29 de septiembre de 2011

Crónicas de bronce y espuma

por Armando Añel

Uno de esos libros deliciosos que uno ve llegar de lejos, pero disfruta de cerca, es sin duda la sorprende colección narrativa El bronce vale (Editorial Silueta, Miami, 2011). Llenos de gracia e imaginación, retratos íntimos de una vida pública trashumante --la del ganado en la finca de los hermanos Castro--, los cuentos y crónicas de Eduardo Mesa recrean el paladar especializado como uno de esos platos de lujo que uno descubre sólo en la madurez, y sólo cuando abandona la fonda natal.

Pero también el paladar no tan especializado: la narrativa de Mesa clasifica “para todas las edades”, esto es, para todos los gustos y condicionamientos literarios. Sobre este libro, enmarcado en la realidad insular, puede decirse que se ve mejor cuando se ve desde afuera, como le pasa a ciertos ajedrecistas. El autor de El bronce vale y otras crónicas ve de lejos y encuentra la combinación perfecta para “matar la partida”: una mirada desprejuiciada y quirúrgica sobre “la patria” desgraciada pone las cosas en su sitio, a los cubanos en su salsa.
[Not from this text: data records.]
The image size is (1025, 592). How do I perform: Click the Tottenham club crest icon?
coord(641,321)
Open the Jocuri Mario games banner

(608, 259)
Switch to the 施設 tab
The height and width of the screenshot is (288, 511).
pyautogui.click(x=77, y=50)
Alguien, superficialmente, podría esperar de Eduardo Mesa un enfoque narrativo más laudatorio, conservador o diplomático, dada su condición profesional: Fundador y coordinador de varias publicaciones relacionadas con la fe católica, el autor ha pertenecido a los consejos de redacción de las revistas Palabra Nueva y Vivarium. Pero no: este cuaderno desalmidonado se lee de un tirón, con agradecimiento, placer y fluidez.  El bronce vale, pero también la ola, la graciosa calidez de la espuma sobre la playa.